Using a 215MHz base clock we can use the DDR3-1866 memory speed setting to simply give us PC3-16000/DDR3-2000 speeds. Combining this with our previous overclock of 4.5GHz we can rebench and see if there is an appreciable difference. We attempted higher overclocks, but found the voltage required to hit 4.7GHz was a lot more than 4.5; 1.49375v vCore was required for prime stable 4745MHz operation. This quickly looked to exceed the cooling capability of our Noctua NH-D14, robust and manly as it is, the heat dissipation needs of a 1.5v Bulldozer are likely only going to be met by a liquid cooling system. We then decided to focus on the Northbridge and see if increasing speed would help system performance. We were already at 2.36GHz NB clock with the 215MHz HT reference clock, so we decided to try for 2.580GHz at 1.375v CPU-NB voltage. HT speed was set to 2580MHz, close to the original 2.6GHz default speed.
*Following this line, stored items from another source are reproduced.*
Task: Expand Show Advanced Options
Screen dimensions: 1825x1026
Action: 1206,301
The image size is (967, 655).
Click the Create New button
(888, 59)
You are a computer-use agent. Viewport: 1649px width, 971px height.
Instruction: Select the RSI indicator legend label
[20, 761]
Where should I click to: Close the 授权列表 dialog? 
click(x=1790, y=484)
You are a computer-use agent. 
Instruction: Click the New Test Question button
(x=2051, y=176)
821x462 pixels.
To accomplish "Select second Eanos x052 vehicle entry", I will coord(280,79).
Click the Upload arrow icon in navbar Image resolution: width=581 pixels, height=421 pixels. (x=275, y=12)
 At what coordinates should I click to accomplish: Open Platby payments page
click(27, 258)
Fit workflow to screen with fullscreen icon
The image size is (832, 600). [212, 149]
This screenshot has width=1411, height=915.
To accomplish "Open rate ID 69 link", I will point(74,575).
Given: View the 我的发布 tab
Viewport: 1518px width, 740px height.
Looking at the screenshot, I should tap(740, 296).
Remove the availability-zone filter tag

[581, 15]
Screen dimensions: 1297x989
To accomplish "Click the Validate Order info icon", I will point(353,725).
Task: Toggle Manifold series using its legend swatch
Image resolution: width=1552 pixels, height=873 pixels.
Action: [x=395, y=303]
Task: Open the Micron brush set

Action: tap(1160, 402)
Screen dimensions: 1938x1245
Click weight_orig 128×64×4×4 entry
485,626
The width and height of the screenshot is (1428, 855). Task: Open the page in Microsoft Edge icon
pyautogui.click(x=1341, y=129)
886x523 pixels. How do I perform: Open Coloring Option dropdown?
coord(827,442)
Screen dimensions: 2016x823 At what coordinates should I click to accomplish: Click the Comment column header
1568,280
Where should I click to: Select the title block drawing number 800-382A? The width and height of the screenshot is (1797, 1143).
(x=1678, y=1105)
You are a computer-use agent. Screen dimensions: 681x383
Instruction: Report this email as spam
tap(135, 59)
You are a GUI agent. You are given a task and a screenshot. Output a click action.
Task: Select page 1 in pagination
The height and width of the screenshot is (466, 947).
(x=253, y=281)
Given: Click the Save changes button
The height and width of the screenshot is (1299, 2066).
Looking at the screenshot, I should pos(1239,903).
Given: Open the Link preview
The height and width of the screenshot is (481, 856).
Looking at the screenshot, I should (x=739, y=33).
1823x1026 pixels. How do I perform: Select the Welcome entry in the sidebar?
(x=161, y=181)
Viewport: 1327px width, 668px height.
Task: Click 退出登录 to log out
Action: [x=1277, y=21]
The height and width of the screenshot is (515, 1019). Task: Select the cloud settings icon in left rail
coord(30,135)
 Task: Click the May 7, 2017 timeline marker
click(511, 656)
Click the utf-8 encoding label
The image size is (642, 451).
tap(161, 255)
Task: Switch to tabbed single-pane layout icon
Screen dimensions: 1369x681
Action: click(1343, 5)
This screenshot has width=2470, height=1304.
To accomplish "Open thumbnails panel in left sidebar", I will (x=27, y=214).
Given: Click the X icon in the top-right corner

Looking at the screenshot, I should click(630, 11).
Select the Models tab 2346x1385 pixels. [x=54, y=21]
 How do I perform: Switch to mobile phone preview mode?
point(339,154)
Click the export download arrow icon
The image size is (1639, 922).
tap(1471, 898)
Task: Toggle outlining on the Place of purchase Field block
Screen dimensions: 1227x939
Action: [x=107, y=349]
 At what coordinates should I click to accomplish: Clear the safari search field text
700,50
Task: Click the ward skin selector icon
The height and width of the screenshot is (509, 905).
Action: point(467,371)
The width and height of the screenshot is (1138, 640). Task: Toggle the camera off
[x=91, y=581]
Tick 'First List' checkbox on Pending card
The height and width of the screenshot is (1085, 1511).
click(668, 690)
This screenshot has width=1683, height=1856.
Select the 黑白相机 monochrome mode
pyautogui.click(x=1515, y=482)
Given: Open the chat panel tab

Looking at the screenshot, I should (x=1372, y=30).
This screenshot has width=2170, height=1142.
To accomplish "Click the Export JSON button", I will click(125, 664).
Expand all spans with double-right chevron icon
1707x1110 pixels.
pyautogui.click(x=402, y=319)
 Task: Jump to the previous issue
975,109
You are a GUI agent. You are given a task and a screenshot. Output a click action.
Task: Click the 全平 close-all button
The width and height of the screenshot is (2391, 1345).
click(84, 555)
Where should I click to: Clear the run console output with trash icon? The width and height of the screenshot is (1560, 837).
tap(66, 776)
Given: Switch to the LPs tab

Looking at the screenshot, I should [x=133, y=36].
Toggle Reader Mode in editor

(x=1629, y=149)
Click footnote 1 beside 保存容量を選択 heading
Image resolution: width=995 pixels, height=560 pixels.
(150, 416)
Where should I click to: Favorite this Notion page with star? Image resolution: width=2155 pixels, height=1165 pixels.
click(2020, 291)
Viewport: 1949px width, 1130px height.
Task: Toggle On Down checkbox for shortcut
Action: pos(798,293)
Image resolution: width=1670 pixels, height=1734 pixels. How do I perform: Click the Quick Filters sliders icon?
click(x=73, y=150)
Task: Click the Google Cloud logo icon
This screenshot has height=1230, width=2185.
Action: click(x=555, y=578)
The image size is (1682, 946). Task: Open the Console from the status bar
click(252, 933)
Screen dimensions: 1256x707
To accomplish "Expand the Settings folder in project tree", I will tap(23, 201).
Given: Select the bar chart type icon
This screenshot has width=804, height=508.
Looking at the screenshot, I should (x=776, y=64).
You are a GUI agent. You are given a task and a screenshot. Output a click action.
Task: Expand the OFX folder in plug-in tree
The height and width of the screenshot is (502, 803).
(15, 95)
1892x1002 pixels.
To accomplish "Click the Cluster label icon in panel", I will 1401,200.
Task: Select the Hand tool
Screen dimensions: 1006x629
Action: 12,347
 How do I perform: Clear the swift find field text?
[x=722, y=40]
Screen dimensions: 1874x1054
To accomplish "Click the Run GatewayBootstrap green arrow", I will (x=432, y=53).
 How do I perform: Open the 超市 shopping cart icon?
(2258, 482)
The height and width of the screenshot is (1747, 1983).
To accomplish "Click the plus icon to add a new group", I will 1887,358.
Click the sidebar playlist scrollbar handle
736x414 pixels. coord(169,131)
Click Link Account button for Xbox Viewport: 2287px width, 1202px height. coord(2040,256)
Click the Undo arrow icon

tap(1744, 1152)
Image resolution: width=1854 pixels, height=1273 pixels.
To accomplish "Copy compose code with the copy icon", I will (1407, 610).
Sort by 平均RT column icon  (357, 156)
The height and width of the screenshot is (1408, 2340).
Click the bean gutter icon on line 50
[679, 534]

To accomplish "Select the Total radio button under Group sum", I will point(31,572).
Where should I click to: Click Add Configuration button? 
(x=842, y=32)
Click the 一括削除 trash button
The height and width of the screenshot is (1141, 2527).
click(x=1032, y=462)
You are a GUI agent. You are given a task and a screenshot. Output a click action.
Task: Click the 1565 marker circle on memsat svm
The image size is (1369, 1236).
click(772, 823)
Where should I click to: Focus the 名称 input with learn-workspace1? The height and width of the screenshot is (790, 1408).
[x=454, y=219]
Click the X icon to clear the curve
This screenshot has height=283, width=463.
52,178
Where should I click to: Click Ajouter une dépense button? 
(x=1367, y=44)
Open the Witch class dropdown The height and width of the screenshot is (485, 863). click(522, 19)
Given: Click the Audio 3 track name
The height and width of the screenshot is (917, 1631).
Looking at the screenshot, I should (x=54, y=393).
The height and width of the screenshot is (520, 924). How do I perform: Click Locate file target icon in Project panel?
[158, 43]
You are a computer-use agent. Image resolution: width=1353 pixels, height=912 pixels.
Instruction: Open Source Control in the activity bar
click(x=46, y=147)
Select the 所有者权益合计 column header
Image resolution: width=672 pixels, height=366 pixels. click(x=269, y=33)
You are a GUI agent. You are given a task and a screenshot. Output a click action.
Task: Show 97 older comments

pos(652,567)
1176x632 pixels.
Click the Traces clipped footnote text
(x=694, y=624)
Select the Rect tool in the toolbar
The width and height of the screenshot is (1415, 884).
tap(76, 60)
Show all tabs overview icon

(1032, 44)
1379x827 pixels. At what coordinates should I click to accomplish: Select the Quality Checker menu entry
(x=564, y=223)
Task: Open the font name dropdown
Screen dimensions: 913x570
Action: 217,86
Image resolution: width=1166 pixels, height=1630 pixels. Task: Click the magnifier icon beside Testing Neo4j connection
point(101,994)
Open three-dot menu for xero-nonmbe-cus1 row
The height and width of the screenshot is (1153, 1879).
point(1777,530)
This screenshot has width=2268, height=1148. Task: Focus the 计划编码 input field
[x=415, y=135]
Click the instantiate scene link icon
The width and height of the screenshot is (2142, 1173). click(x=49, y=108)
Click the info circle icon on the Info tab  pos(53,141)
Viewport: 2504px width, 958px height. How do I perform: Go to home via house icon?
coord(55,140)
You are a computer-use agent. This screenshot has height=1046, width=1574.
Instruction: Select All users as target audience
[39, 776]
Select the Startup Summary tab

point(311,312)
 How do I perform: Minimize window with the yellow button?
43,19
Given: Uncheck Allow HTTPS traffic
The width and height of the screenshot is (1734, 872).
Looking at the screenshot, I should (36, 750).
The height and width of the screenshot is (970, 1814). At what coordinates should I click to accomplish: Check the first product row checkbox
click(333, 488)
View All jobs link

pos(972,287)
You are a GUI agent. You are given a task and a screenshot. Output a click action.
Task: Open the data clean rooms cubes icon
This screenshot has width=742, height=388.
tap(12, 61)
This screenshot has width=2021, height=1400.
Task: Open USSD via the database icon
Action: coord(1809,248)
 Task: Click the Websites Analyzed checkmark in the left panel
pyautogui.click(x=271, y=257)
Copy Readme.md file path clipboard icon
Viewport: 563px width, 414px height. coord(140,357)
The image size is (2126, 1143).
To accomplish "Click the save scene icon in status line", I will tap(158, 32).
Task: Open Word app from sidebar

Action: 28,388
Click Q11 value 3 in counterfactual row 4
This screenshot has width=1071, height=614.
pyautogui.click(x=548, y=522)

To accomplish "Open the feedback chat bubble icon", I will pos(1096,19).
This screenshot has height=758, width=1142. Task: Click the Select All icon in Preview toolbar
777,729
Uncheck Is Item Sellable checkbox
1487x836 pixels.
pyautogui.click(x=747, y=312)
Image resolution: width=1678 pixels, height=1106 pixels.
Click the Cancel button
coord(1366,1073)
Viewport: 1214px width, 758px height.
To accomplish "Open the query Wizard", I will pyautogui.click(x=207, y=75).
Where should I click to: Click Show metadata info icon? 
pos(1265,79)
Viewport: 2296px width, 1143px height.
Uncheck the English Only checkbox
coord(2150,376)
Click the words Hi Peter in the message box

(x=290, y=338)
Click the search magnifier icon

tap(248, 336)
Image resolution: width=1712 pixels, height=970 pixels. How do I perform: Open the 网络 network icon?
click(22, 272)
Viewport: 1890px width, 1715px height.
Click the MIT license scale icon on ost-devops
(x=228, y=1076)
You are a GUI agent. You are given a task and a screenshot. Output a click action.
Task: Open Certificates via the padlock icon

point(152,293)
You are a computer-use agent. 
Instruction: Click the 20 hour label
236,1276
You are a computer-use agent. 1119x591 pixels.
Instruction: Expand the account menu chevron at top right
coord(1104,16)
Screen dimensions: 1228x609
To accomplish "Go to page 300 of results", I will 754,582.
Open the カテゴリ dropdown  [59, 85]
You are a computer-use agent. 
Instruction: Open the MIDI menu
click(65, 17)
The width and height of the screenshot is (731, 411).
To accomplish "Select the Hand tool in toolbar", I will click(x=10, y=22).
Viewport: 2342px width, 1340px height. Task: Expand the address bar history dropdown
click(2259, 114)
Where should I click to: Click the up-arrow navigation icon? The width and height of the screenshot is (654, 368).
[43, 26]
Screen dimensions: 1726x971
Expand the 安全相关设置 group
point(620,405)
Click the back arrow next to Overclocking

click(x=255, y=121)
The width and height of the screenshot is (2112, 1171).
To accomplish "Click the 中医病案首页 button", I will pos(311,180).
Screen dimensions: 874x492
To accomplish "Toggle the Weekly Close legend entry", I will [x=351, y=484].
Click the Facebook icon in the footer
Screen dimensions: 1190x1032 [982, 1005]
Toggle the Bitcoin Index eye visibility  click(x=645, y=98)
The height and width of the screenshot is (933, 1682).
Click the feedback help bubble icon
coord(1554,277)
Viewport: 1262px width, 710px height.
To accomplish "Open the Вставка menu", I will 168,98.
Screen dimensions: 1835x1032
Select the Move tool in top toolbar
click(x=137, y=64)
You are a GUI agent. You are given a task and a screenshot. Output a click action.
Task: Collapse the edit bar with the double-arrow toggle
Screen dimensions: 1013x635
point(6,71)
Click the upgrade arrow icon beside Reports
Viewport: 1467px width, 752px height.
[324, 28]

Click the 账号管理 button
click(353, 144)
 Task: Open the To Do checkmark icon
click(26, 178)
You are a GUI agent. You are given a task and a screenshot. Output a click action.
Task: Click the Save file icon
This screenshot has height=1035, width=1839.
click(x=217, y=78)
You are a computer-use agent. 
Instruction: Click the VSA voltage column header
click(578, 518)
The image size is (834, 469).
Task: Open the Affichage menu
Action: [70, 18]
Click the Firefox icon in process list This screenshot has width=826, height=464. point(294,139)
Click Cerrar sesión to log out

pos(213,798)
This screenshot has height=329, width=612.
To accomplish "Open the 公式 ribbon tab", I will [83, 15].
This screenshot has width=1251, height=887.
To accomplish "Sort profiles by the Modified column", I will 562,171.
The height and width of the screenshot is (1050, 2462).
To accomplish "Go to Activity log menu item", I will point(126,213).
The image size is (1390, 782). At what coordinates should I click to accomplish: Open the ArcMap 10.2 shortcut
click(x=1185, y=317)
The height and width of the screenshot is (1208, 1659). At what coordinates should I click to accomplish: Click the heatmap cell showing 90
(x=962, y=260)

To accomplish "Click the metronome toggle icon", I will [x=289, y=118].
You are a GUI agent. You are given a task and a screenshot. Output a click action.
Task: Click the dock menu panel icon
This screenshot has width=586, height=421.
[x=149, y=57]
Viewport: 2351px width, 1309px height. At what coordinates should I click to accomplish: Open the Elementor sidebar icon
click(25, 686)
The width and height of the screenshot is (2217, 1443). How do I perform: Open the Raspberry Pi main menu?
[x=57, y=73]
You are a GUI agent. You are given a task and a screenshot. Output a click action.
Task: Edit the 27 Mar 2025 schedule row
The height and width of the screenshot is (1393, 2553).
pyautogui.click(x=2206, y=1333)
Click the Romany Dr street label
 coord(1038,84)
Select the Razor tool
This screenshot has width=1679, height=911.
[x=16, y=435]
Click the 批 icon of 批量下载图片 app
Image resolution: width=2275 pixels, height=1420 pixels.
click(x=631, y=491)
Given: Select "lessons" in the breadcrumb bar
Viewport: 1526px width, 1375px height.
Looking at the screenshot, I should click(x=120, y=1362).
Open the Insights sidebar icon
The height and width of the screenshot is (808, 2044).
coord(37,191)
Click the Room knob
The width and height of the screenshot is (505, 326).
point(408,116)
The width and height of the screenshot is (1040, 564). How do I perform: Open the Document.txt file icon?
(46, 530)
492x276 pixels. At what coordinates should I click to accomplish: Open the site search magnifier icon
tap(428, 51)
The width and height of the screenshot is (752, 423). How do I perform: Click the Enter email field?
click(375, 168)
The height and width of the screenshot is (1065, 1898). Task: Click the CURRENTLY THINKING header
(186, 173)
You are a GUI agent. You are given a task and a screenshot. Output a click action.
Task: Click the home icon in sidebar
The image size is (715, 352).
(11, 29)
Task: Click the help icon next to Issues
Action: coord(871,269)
Repeating our sample benchmarks showed us the difference from our stock platform with ddr3-1600, platform with 4.5GHz CPU at ddr3-1333 and 4.5GHz CPU, 2.6GHz NB and DDR3-2000 platform:

Test Result
System 3.6 / 1600 4.5 / 1333 4.5 / 2000
Timings 9-10-9-24 2T 9-9-9-24 1T 11-11-11-24 2T
Dirt 3 (Avg FPS) 118 118.9 120.7
Crysis 2 (Avg FPS) 69.3 68 75.4
X264 Bench (Pass 2, min fps) 38.23 46.03 47.28

Now stable with memory, northbridge and cpu cores overclocked, we overclocked all our test platforms, detailed thus:

Component Overclock
Processor FX-8150 Phenom II X6 1100T Core i7 920 Core i7 2600K
Enabled Cores/Threads 8/8 6/6 4/8 4/8
Clock 4.5GHz 4.1GHz 4.0GHz 4.5GHz
vCore 1.4v 1.475v 1.425v 1.475v
bClk x Multi 215 x 21 200 x 20.5 200 x 20 100 x 45

Power - Using a Kill-a-watt power meter we recorded total system power draw for three use cases, for different conditions. Idle represents Windows 7 idle with aero enabled, MS Office 2010 Word and Excel running and a PDF document open in Adobe Reader X. Load is under all cores/threads Prime95 torture test of inplace FFT's. Gaming is the peak power recorded during 3DMark11 Combined test at Xtreme settings.

We recorded peak temperatures using AMD Overdrive or CPUID HWMonitor (for the Intel systems) during the above tests.